With precise sensibility and a concept of resistance, Toulu Hassani probes the essentials and parameters of painting and its properties. Her initial interest lies in exploring and grasping structures and orders. In a second step, she breaks with the given dispositions and criteria and uses the primary material to generate detours, turning points, and deviations from the norm:
Arrangements, relations, and measurements routinely follow a pattern; they are organized in relation to the standards. A critique of standardizations places emphasis on the undefined and the potentially possible, on the not-yet-realized, the unexpected, and that which is not provided by the standard. Hassani acts in the same manner, expressing the unadjusted, the idiosyncratic, and contingencies in her work, thereby exploring the subject of unpredictability and randomness in a subtle way.
In this process, like in Persian miniature painting, patience, inspiration, a talent for drawing, and a sensibility for colors are important traits for Toulu Hassani to possess in order to create her works. The artist combines her unbiased approach to the patterning and textile peculiarities of the stretched canvas with delicate coloring, thus giving her material analyses a customized touch.
In Persian miniature painting, the poetic symbiosis of text, image, and lettering saw its heyday from the thirteenth century on. The images sought to attain the ideal harmony of arrangement, brushwork, and coloring. Hassani’s abstract works also tie in with these objectives. The lines in Timurid paintings, seemingly bleeding into infinity, reappear in Hassani’s work, and some of her works recall seemingly infinite representations of Earth and the cosmos. Additionally, the delicate interpretations of grids and structures are reminiscent of ancient lettering styles, such as the Sumerian cuneiform script.
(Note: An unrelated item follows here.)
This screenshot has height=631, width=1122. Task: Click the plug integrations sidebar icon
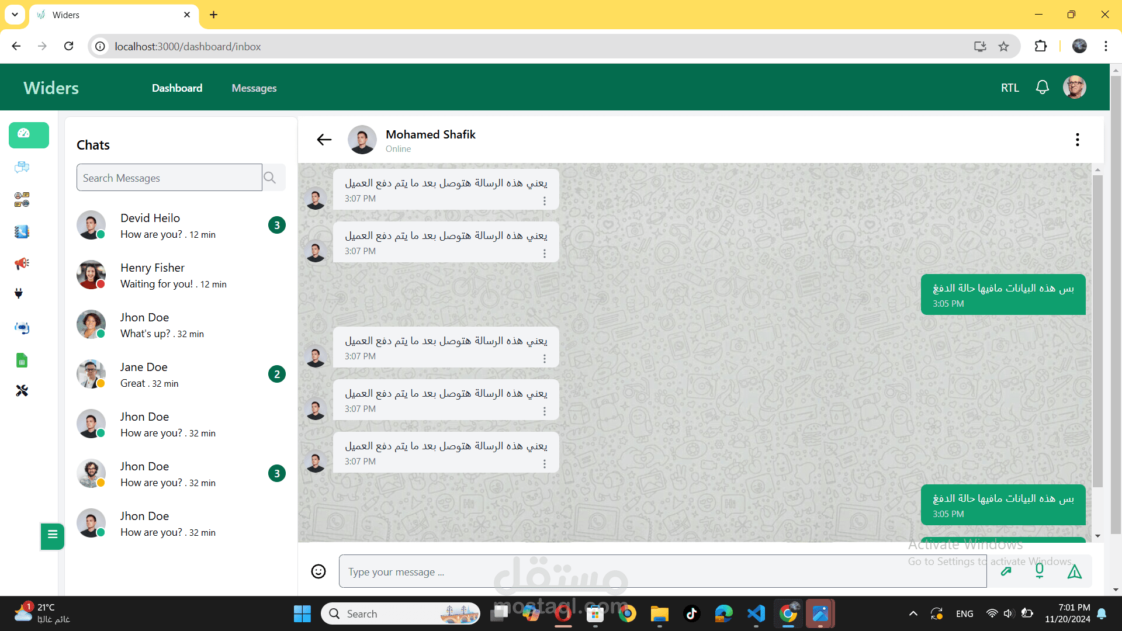click(19, 293)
Toulu Hassani was born in Iran and studied at the Braunschweig University of Art in Walter Dahn’s master class, among others. In 2014, she was a resident at the International Studio & Curatorial Program (ISCP) in New York and was amongst the “New Positions” at Art Cologne 2016. In late 2016, she will be awarded the Sprengel Prize for Fine Art of the Niedersächsische Sparkassenstiftung [Lower Saxony Savings Bank Foundation] within the framework of a solo exhibition at the Sprengel Museum Hannover.